États-Unis: controverse autour de l'usage élargi des statines
Les deux grandes sociétés américaines de cardiologie, l'American College of Cardiology (ACC) et l'American Heart Association (AHA) viennent d'éditer des nouvelles recommandations communes sur le traitement du cholestérol pour réduire le risque cardiovasculaire. Ces règles pourraient conduire à mettre sous statines deux fois plus de patients qu'aujourd'hui. A savoir 33 millions d'adultes.
Les médecins sont désormais encouragés à prendre en compte non plus seulement l'occurrence de crises cardiaques précédentes chez les patients, mais aussi celle d'attaques vasculaires cérébrales.
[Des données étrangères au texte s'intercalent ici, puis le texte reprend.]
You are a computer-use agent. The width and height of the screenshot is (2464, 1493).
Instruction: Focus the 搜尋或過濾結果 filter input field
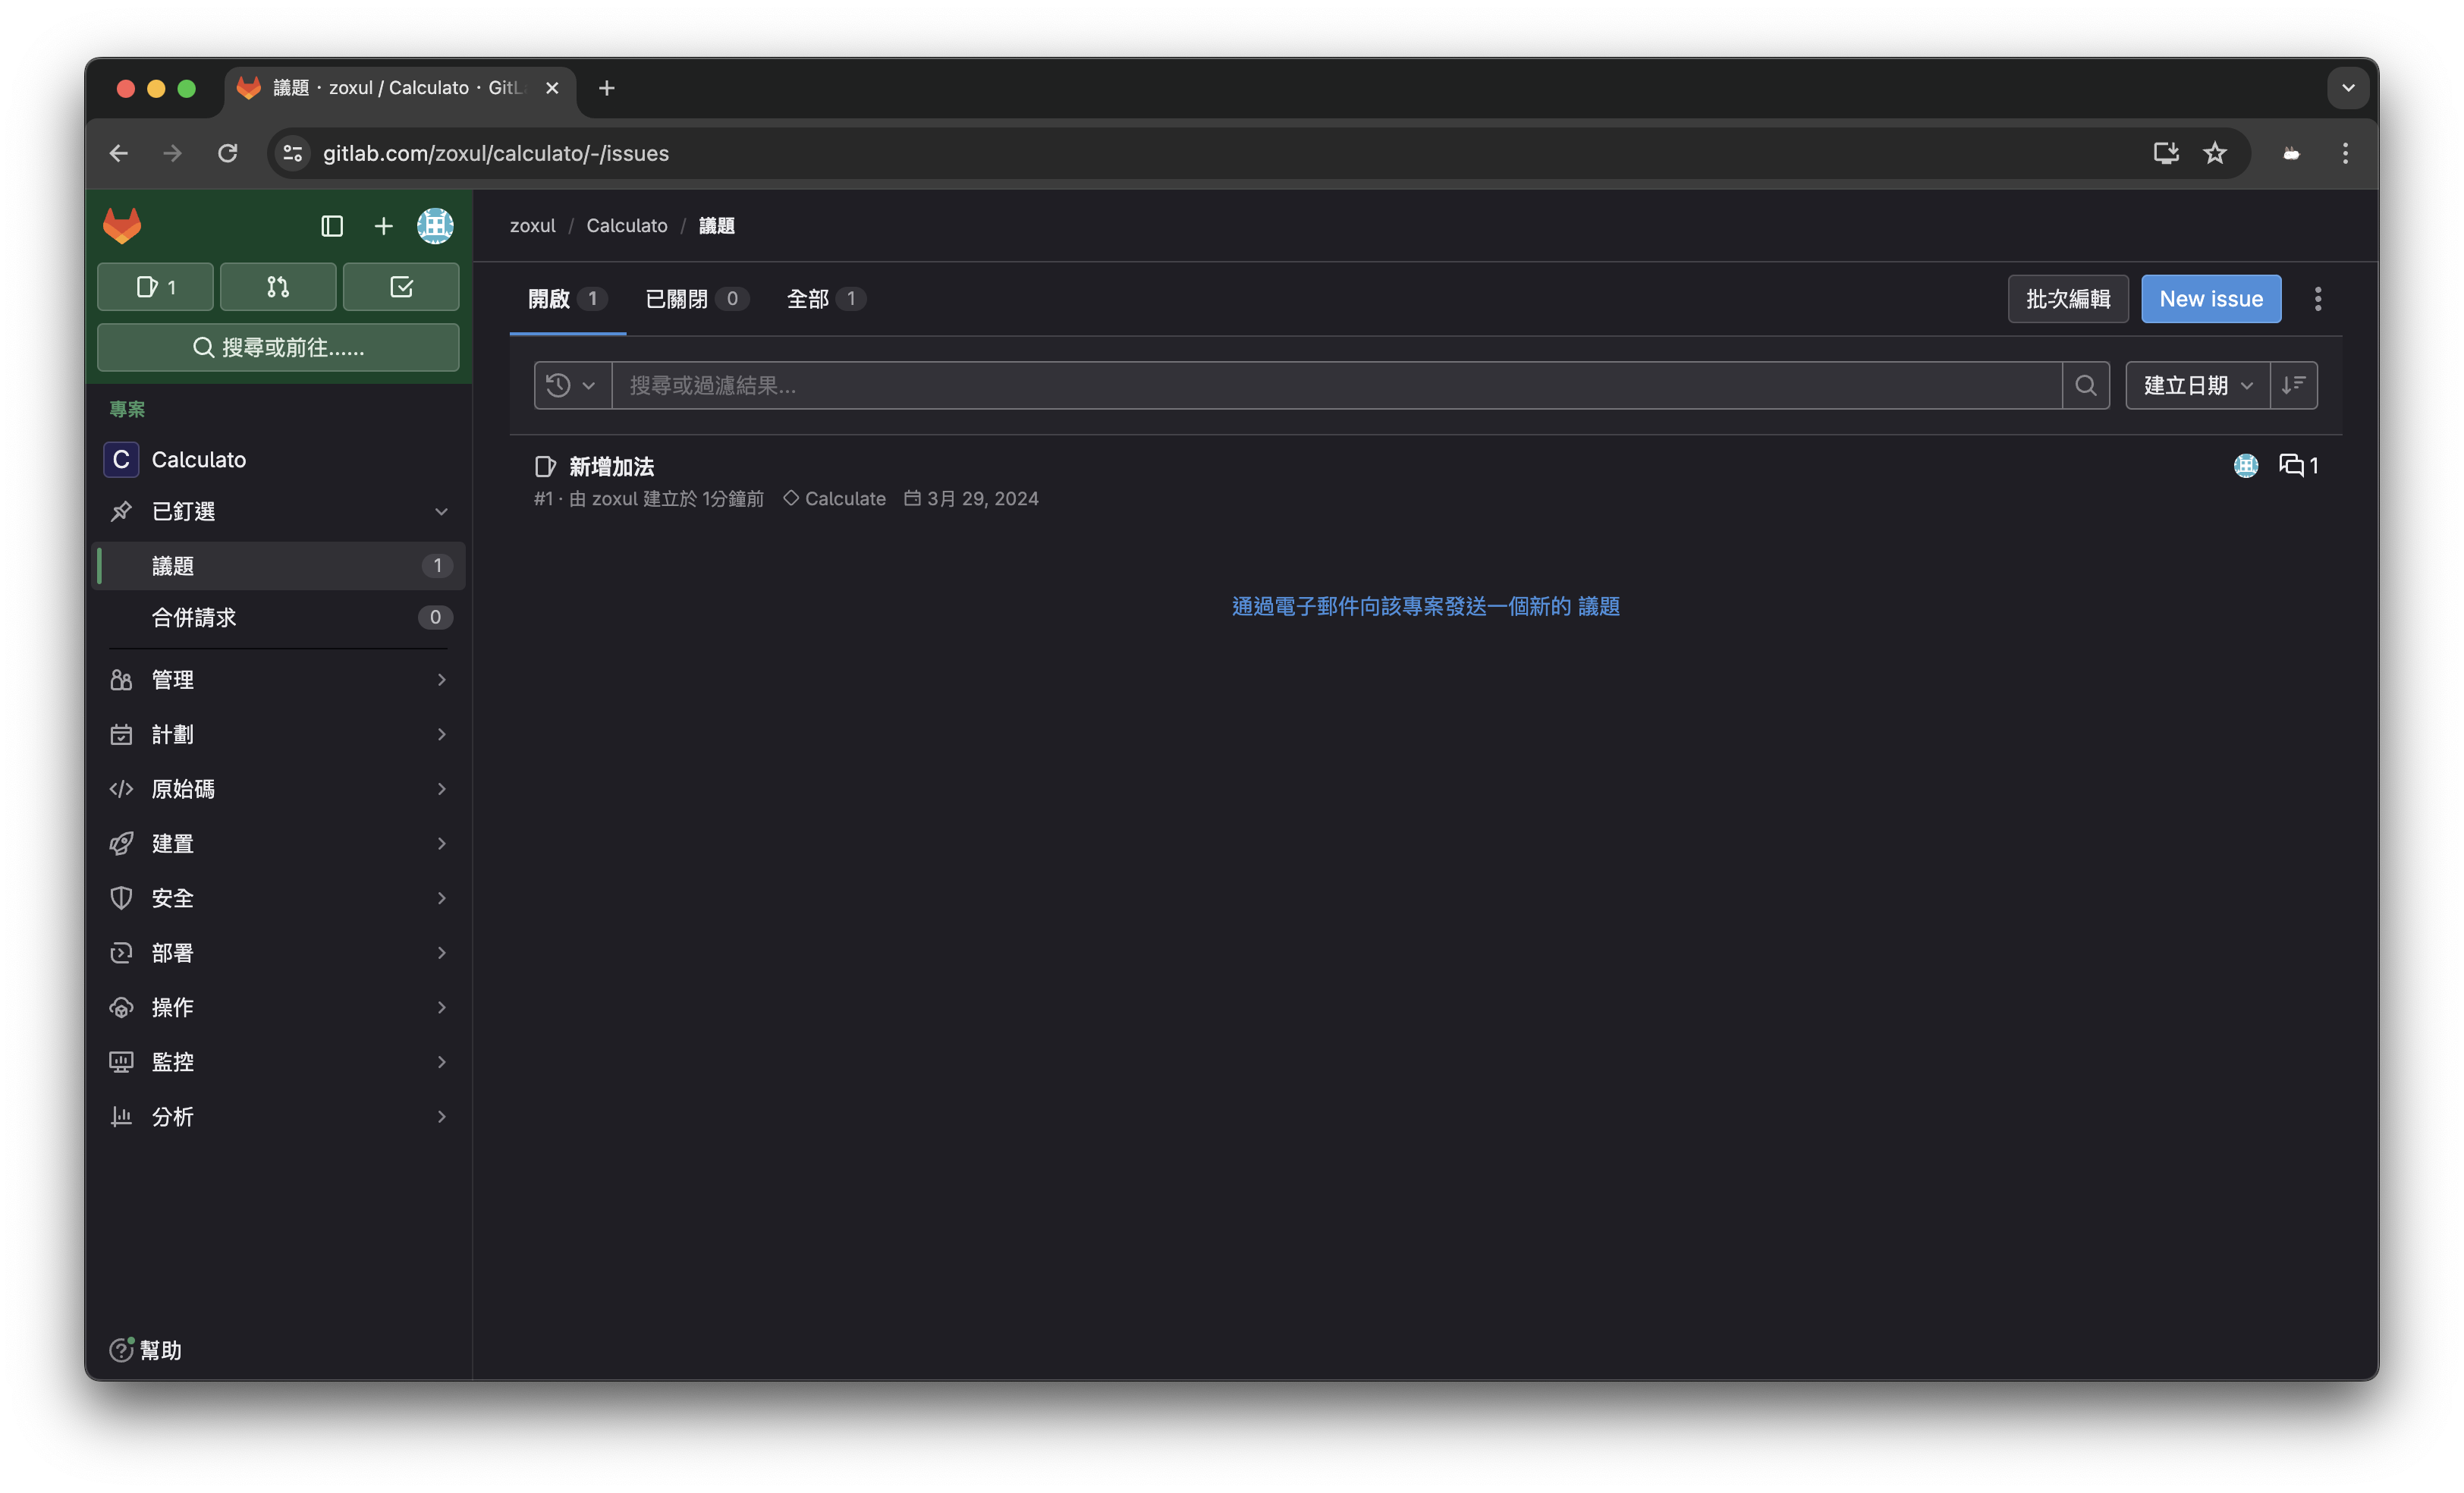click(x=1335, y=385)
D'autres part, les patients peuvent calculer leur risque sur 10 ans de faire une attaque cardiaque ou cérébrale en utilisant une équation. Celle-ci tient compte de l'impact cumulé au cours de la vie de l'ensemble des facteurs de risque, à savoir l'appartenance ethnique, le sexe, l'âge, le taux de cholestérol, la pression artérielle, le diabète, le tabagisme...
Ces " guidelines " suscite actuellement une très grosse controverse aux États-Unis. Le débat tourne de manière générale autour du calculateur de risques, et en particulier sur l'utilisation des statines chez les personnes n'ayant pas d'autre anomalie qu'un taux élevé de cholestérol associé à l'athérosclérose. La critique émane notamment de deux professeurs de la Harvard Medical School. Paul Ridker et Nancy Cook estiment qu'entre 13 et 16 millions d'adultes ciblés par les nouvelles lignes directrices ne présentent pas assez de risques pour justifier un traitement par statine.